O mundo assistiu nas últimas horas a uma escalada militar que há muito não se via na América Latina, com os Estados Unidos a lançarem uma ofensiva sobre a Venezuela que culminou na captura de Nicolás Maduro. Contudo, quem recorreu à Inteligência Artificial para confirmar os factos deparou-se com uma realidade paralela: os chatbots mais avançados do mercado negaram categoricamente o evento.
O conflito no terreno e o caos aéreo
A operação militar norte–americana terá envolvido mais de 150 aeronaves, incluindo helicópteros, lançados de 20 bases distintas. O impacto foi imediato e transfronteiriço. A FAA (Federal Aviation Administration) ordenou o fecho de espaços aéreos na região, levando as companhias aéreas a cancelar centenas de voos com destino a Porto Rico e Aruba. Em Caracas, relatos e vídeos partilhados por residentes confirmaram um “apagão” generalizado, alegadamente causado por um ataque direccionado à rede eléctrica. No plano diplomático, o Secretário–Geral da ONU, António Guterres, já manifestou profunda preocupação com o desrespeito pelas normas do direito internacional.
O “apagão” informativo das IA
Apesar da magnitude dos eventos, a resposta das principais IA foi de negação. Segundo uma investigação da Wired, o ChatGPT não só negou a invasão, como “repreendeu” os utilizadores, afirmando que a captura de Maduro “não aconteceu” e que o utilizador estaria a confundir sanções ou retórica política com uma acção militar real. A plataforma Perplexity, que se promove como um motor de busca de IA com respostas em tempo real, seguiu a mesma linha. Respondeu que a premissa de uma invasão não era apoiada por “relatos credíveis” e sugeriu que tais notícias seriam originárias de “cenários hipotéticos ou desinformação”. o Claude (Anthropic) e Gemini (Google) apresentaram comportamentos semelhantes de negação ou atraso crítico na actualização dos dados. Este fenómeno expõe as limitações das IA generativas em lidar com eventos de última hora, onde os filtros de segurança contra desinformação podem, ironicamente, bloquear factos reais que ainda não foram totalmente processados pelos modelos de linguagem.

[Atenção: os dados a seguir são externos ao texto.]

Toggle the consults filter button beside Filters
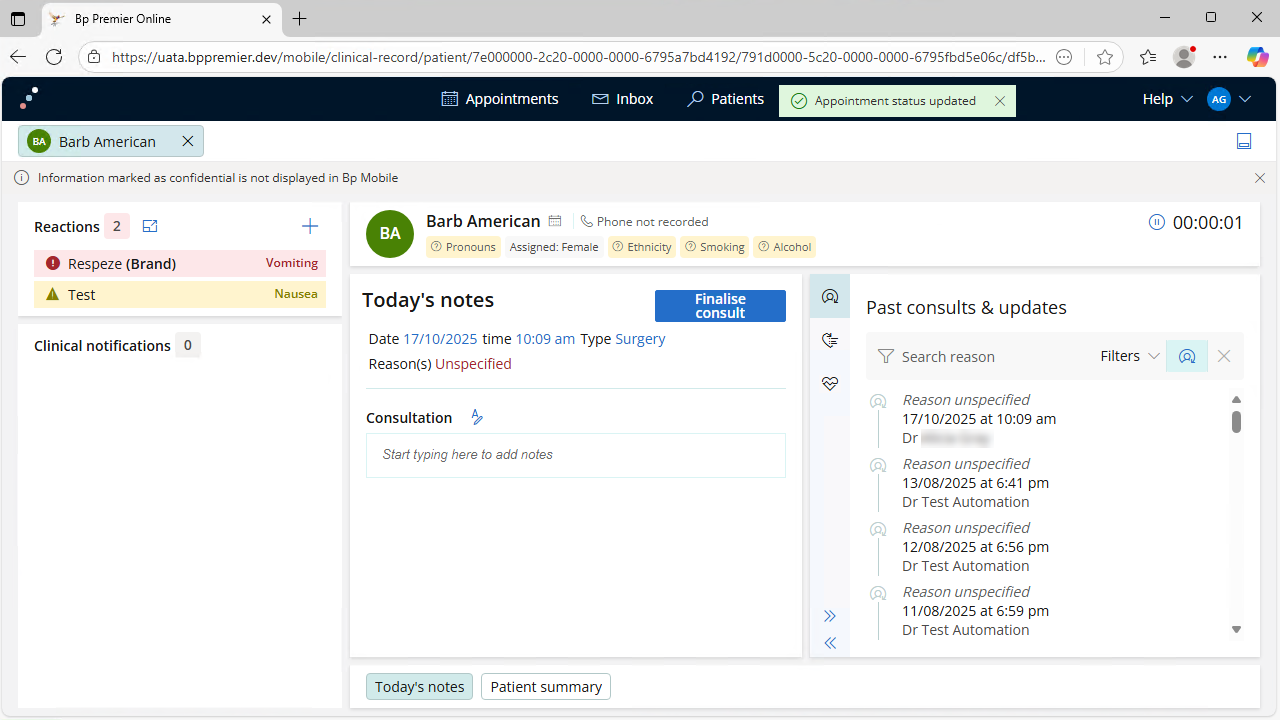 coord(1186,356)
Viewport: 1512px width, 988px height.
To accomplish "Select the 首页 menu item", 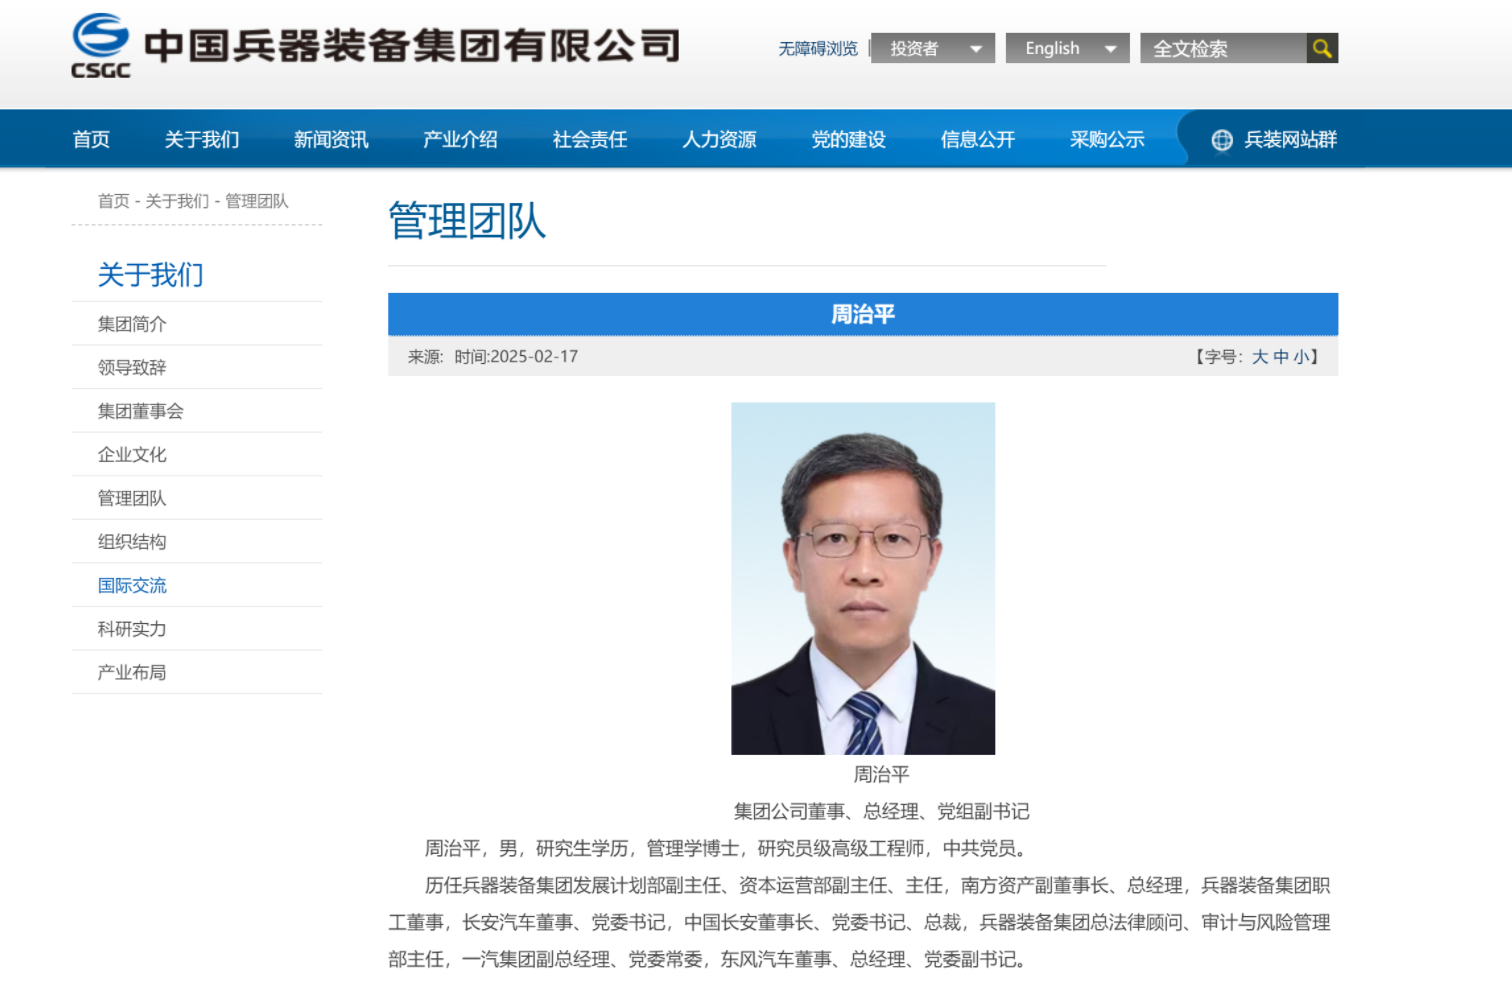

Lucros suspeitos e “Insider Trading”
Enquanto a IA falhava na informação, os prediction markets fervilhavam. No Polymarket, uma conta criada há menos de uma semana investiu cerca de 30 mil dólares na captura de Maduro apenas um dia antes do ataque. O investimento resultou num lucro superior a 400 mil dólares. A precisão do “timing” levantou suspeitas imediatas de uso de informação privilegiada, com especulações de que o autor da aposta poderia ter ligações ao Pentágono. Plataformas como a Kalshi e a Polymarket têm sido criticadas por não travarem este tipo de comportamento, argumentando que o seu valor reside na capacidade de antecipar notícias, independentemente da origem da informação. O episódio deixa um aviso claro à navegação: num cenário de conflito global, a confiança cega em assistentes de IA pode criar uma barreira perigosa entre o utilizador e a realidade dos factos.